Mas esta não vai acontecer imediatamente, avalia Denis Bauchard, conselheiro para o Oriente Médio no Instituto Francês de Relações Internacionais (IFRI), já que a ofensiva-surpresa do Hamas expôs falhas nos serviços de inteligência e segurança israelenses.
O primeiro-ministro israelense, Benjamin Netanyahu, vai querer, inicialmente, "por motivos de política interna, aparecer como o homem forte" que vai vencer a guerra, acrescenta.
Neste sentido, "a composição do governo israelense (...) também complica a situação" e não é certo que o Executivo de coalizão de direita e extrema direita aceite uma mediação por enquanto, avalia a especialista Agnès Levallois, vice-presidente do Instituto de Pesquisas e Estudos do Mediterrâneo e Oriente Médio (iReMMO), com sede em Paris.
O Hamas, "sentindo-se forte após uma operação deste tipo", também poderia ser reticente a aceitá-la, acrescenta Agnès Levallois.

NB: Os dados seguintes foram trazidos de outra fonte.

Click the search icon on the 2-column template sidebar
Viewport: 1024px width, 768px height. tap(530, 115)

No entanto, "a resposta já é terrível, à altura do trauma da operação" em Israel, e "vai chegar um momento em que o Hamas terá que encontrar uma saída, inclusive frente à sua própria população, que vai pagar o preço mais alto", afirma a especialista.
A questão dos reféns civis israelenses também poderia pesar a favor de "uma mediação de tipo humanitária, mais do que política", afirma Denis Bauchard.
- Quem poderia mediar? -
Na série de conflitos entre o Hamas e Israel, o Egito "se impôs como mediador tradicional" por sua proximidade geográfica, avalia o conselheiro do IFRI.

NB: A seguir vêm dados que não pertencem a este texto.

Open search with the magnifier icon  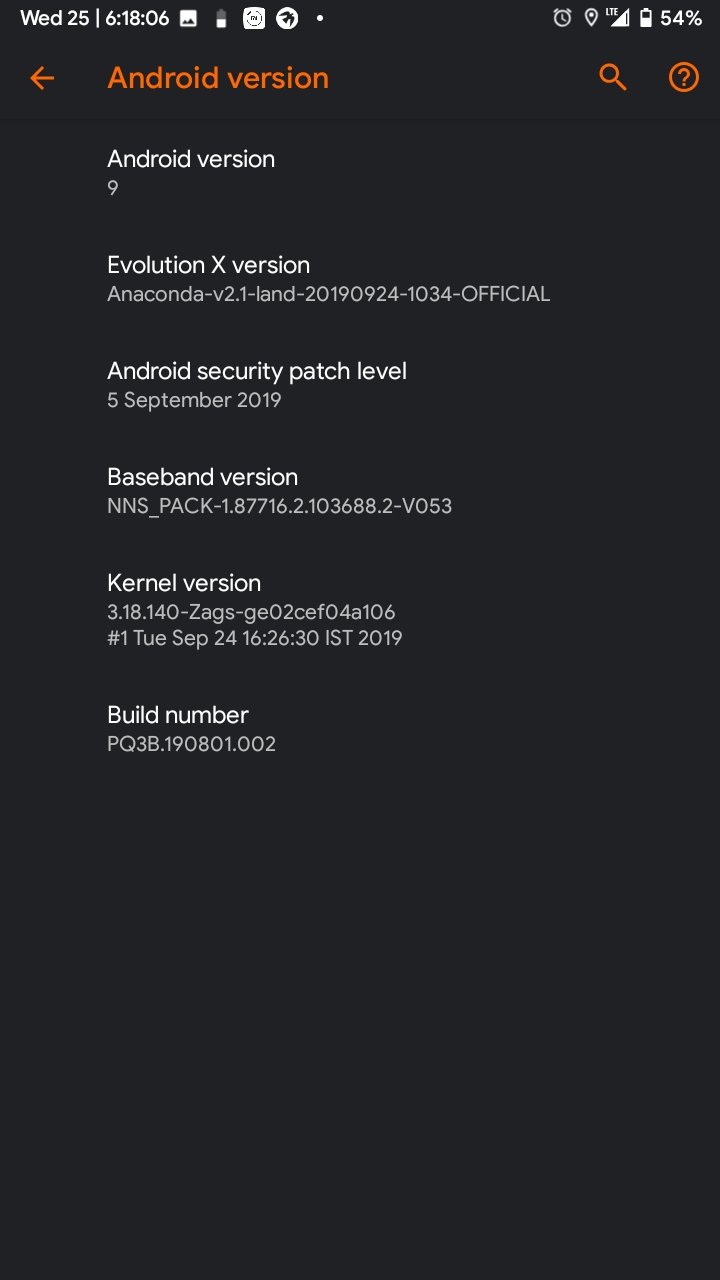(612, 77)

"O Hamas quer manter boas relações com o Egito, que é a única passagem terrestre aberta" deste enclave e no passado, Washington recorreu ao Cairo em diferentes ocasiões, lembra.
E "o Egito vai fazer tudo o possível para desempenhar este papel porque é essencial para ele aparecer como uma potência regional", reforça Agnès Levallois, e poderia fazê-lo "em associação" com outros países como Estados Unidos ou França, com os quais mantêm "fortes" relações.

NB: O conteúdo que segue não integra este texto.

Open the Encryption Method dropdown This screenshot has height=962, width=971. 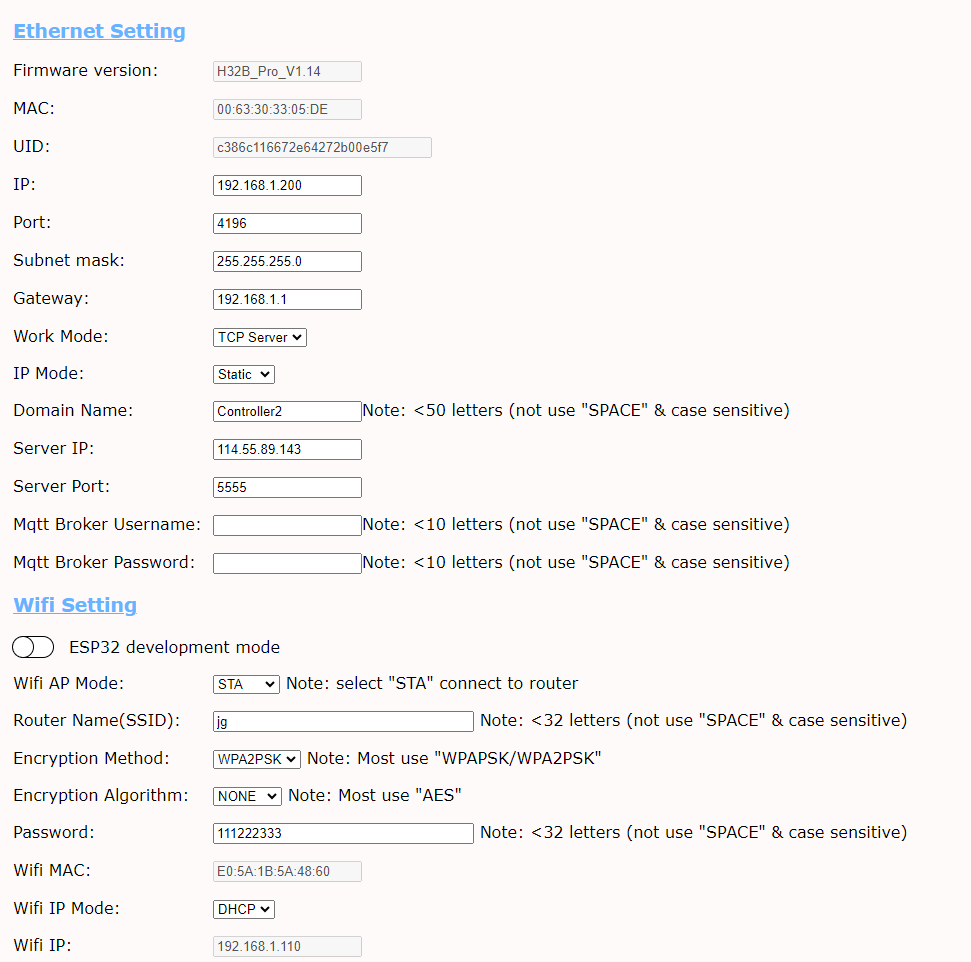257,759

Nesta segunda-feira, a Presidência egípcia informou ter multiplicado os contatos para "deter a escalada" de violência.
Os Estados Unidos, por sua vez, reafirmaram imediatamente seu apoio a Israel, embora especialistas destaquem que o presidente americano, Joe Biden, não têm boas relações com Netanyahu.
Além disso, seu governo não manifestou até agora nenhum desejo de se envolver no Oriente Médio, observa Agnès Levallois.
"Alguns vão pedir, sem dúvida, a mediação americana", acrescenta a especialista, que expressa dúvidas sobre se Washington dará este passo às vésperas das eleições presidenciais.
- Turquia, Catar? -
O presidente turco, Recep Tayyip Erdogan, se aproximou de Israel após anos de tensões e mantém boas relações com o Hamas.
"A Turquia pode querer se apresentar como mediador capaz de dialogar com as duas partes, mas com chances limitadas de sucesso", afirma a especialista em Oriente Médio.
Outro possível mediador seria o Catar.
Este emirado do Golfo paga os salários da administração pública na Faixa de Gaza, governada pelo movimento islamita Hamas, lembra Hasni Abidi.
"Doha financia a sobrevivência da Faixa de Gaza, de acordo com o Estado de Israel. O Catar dispõe de meios para influir no Hamas", afirma Agnès Levallois.
Doha, citado com frequência como um facilitador na libertação de reféns na região, poderia ajudar nos "esforços conjuntos" com o Egito para restabelecer a tranquilidade em Israel, avaliam os especialistas.